Moreover, the modern politician must work. He is tied to his political lathe, being messenger boy and statesman, letter writer and business respresentative, and a jack-of-all-trades. It takes all of his time, energy and intelligence to keep his head above water.All of our present-day politicians have a better sense of humor; at least they express it more openly. I can remember the windjamming politicians of old roaring to the clouds about absolutely nothing. As to the direct charge that the kind of speech I made is undignified or silly, my only answer is that there is no excuse in boring the public with long and unnecessary denials simply because your opponent is a bore and makes statements which are not true. It is better to jump on him, and let him do the running.
As for being demagogic—and I am still talking about my Little-Lord-Fauntleroy-does-Maverick-live-in-a-brick-house-speech—my attitude might be so interpreted, but it is not laborious, nor the tedious answer of the professors. The politician of today cannot afford to be a bore, and by the same token he cannot afford to affect the incomprehensible jargon of the professor.
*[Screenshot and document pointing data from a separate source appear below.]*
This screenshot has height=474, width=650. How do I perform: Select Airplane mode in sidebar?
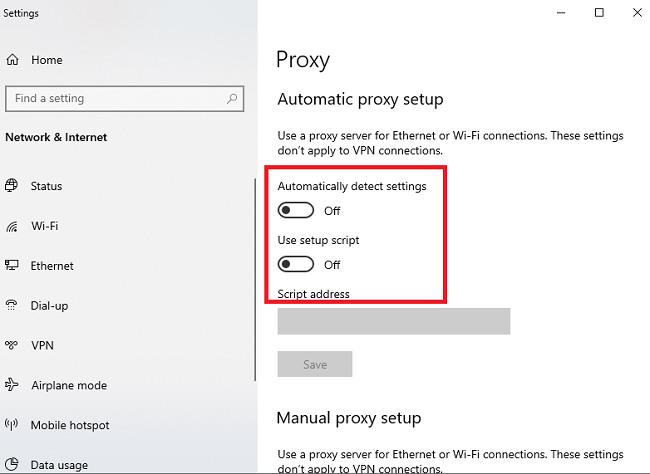(x=68, y=385)
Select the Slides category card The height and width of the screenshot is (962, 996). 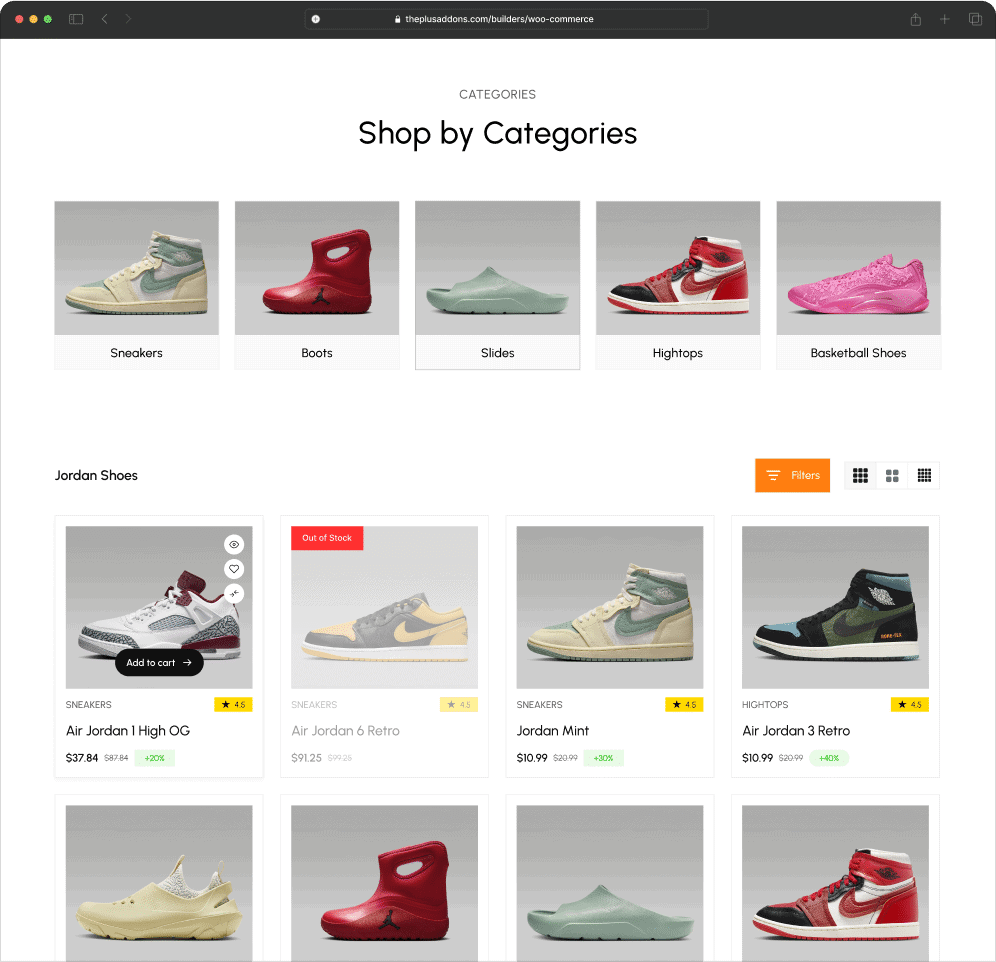[497, 285]
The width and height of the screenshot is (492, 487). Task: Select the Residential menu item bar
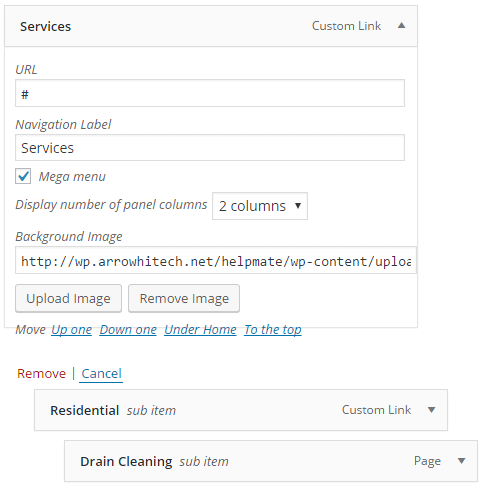pos(241,410)
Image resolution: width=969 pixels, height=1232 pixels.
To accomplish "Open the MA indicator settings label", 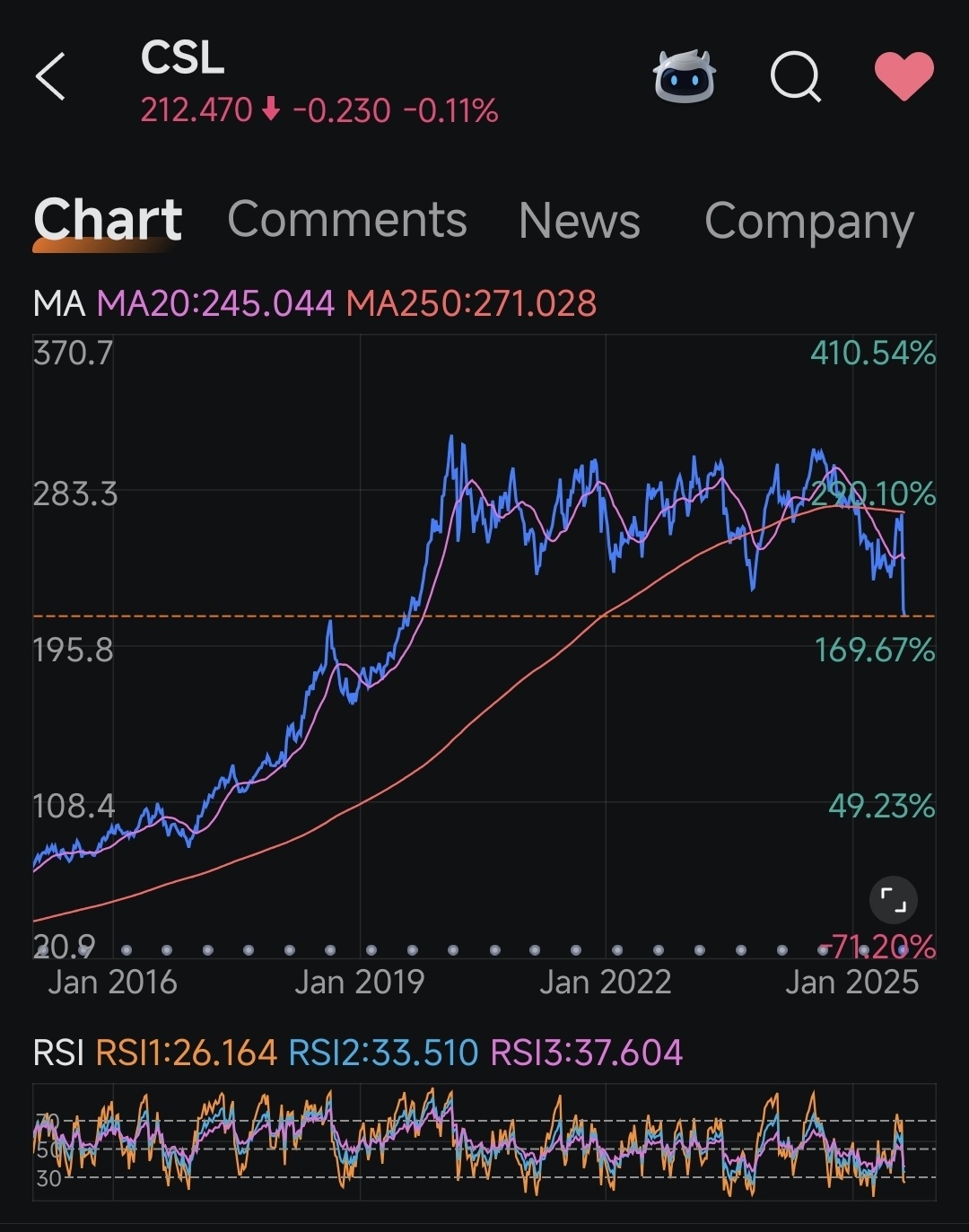I will 58,304.
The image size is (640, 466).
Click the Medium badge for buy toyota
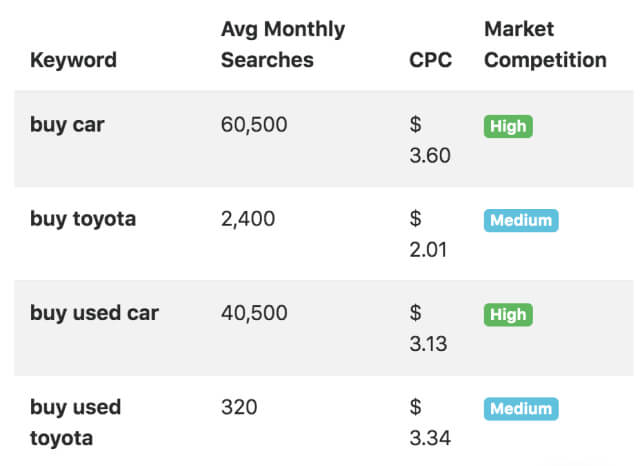(520, 221)
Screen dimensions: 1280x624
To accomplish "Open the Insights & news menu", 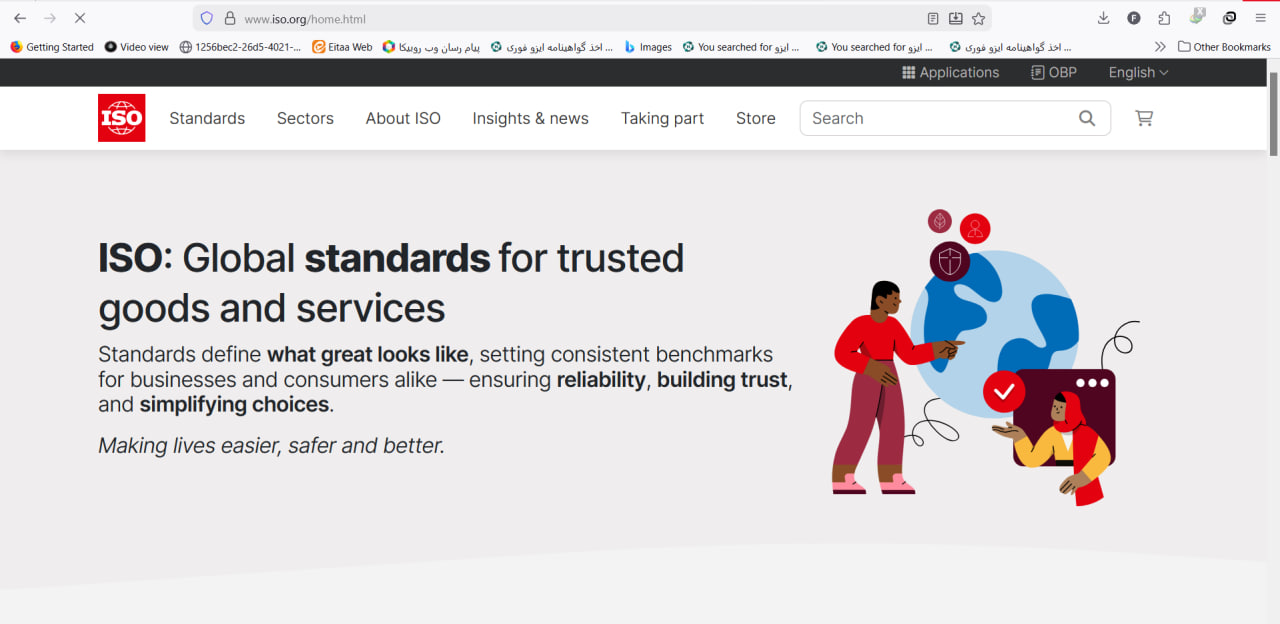I will click(530, 118).
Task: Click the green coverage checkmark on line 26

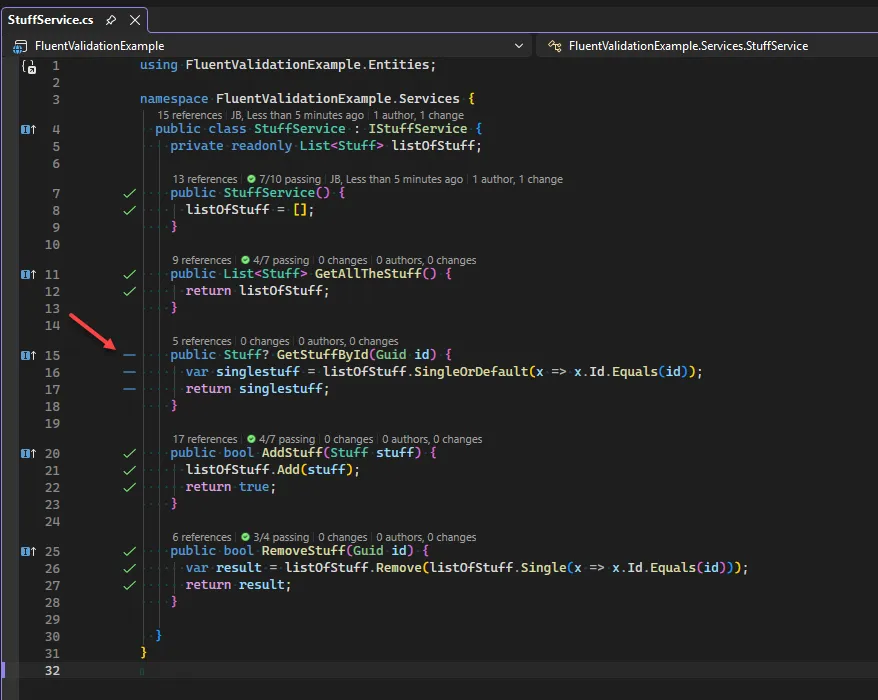Action: (128, 567)
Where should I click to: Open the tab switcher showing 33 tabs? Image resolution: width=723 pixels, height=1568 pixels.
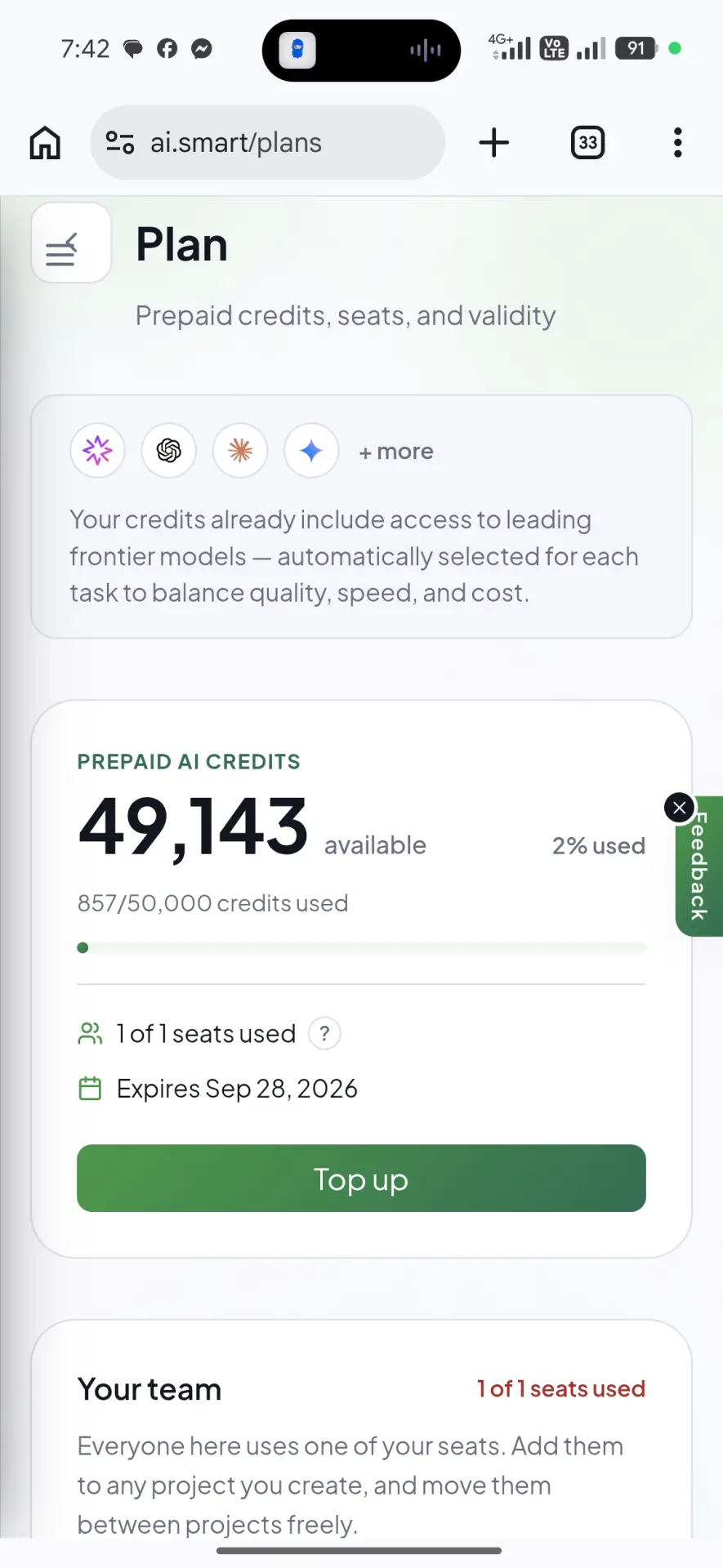click(587, 143)
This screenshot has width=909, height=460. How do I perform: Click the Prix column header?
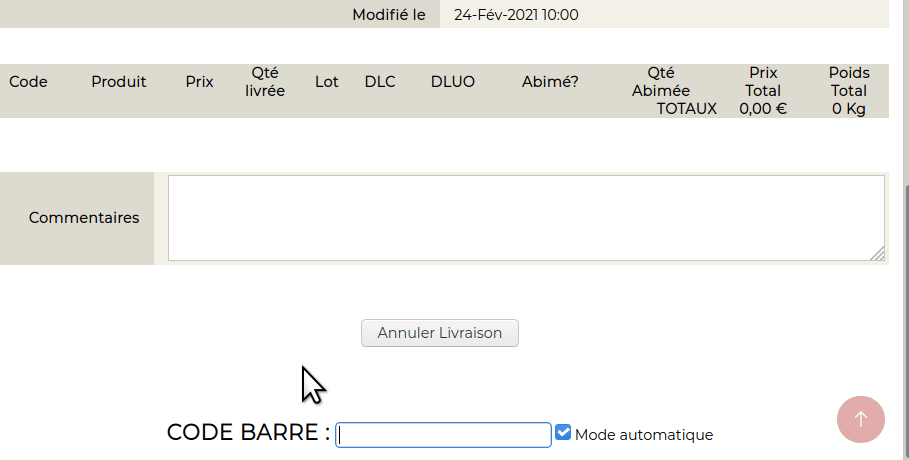point(200,82)
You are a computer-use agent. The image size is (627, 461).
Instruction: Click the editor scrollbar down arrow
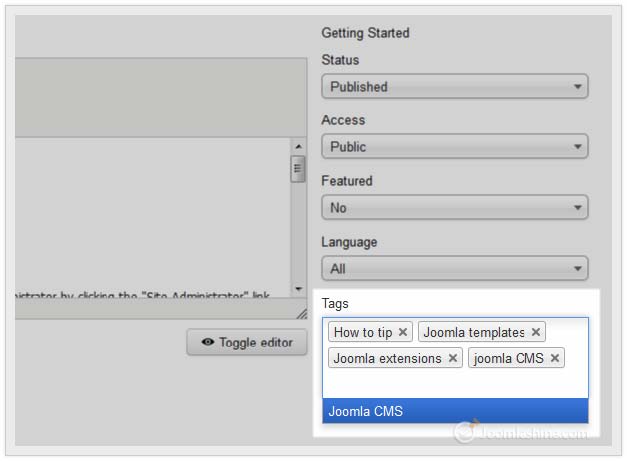coord(298,289)

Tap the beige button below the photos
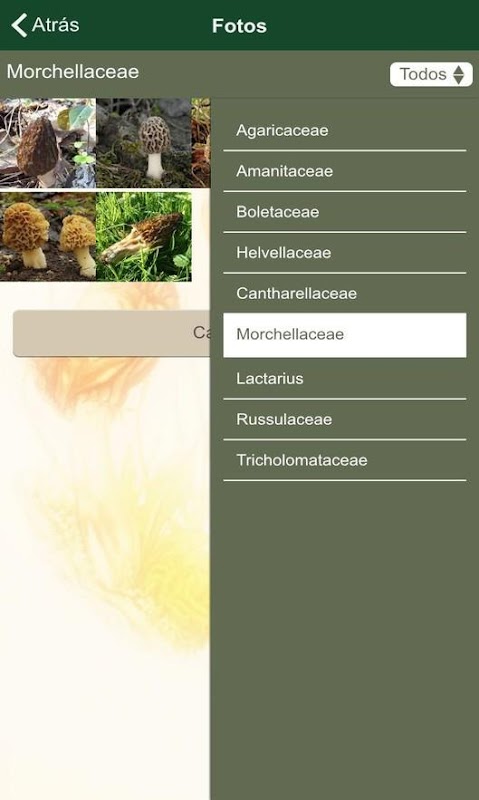(x=112, y=334)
Modern politics demands the man who can think on his feet like a prizefighter, and who can give and take hard punches. The old-timer is as definitely out as the old Shakespearean actor. For the audience is no longer half slave and half Rube, and they will accept neither the old-time actor nor the new-time professor.Modern American politics, however, have a background thrilling and brave. We have probably read too much of the Lincoln-Douglas debates and the sayings of some of our politicians. But we do not know enough of the real struggles of our own people, so that we may translate all this into a way of living today. Everybody knows that Patrick Henry said "Give me Liberty or give me Death," but few know he went up and down the State of Virginia, saying "He is the greatest patriot who stops the most gullies."
It is better that we go into the gullies and ground and see what we have there.